• _EXCERPTED RECORDS_:
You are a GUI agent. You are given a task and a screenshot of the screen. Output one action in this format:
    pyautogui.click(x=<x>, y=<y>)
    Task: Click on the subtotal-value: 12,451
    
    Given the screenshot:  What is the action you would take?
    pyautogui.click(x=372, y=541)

• _WORK REQUEST_:
Please output everything from the start of the material down to the line containing "you would take?" as a numbered list, leaving out any blank lines.

• _ANSWER BOX_:
1. You are a GUI agent. You are given a task and a screenshot of the screen. Output one action in this format:
2.     pyautogui.click(x=<x>, y=<y>)
3.     Task: Click on the subtotal-value: 12,451
4.     Given the screenshot:  What is the action you would take?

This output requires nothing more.